Synthesis and antimicrobial activity of N-[5-(4-t-amino-2-butynyl)thio-1,3,4-thiadiazol-2-yl]-2-carbamates

作者：ME Zuhair、A Abu-Al-Teman、FA Hussein、SR Salman、D Al-Dujaili、VF Roche

DOI：10.1016/0223-5234(92)90096-j

日期：1992.3

Three series of 5-thio-1,3,4-thiadiazole carbamates containing alkynyl, aminoalkynyl, alkenyl or alkyl thio substituents have been synthesized as potential antimicrobial agents.
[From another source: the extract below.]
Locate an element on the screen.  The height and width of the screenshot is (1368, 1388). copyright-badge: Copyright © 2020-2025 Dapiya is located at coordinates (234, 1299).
The influence of both the alkynyl linkage and the various terminal nitrogen heterocyclic moieties on antimicrobial activity was assessed utilizing representative Gram-positive, Gram-negative and fungal species. Mannich base analogs containing a 2-ethyl carbamate group and a nitrogen heterocyclic of limited bulk provided the broadest spectrum of antimicrobial activity. The thiadiazole carbamates containing a 5-alkylthio substituent were consistently active against the Pseudomonas and Candida organisms studied. It is concluded that an acetylenic linkage is not an absolute requirement for potent antimicrobial activity in this molecular series, and that the binding sites of the organisms tested exhibit a steric requirement for lipophilic, but non-bulky, amine-containing heterocycles on Mannich base analogs.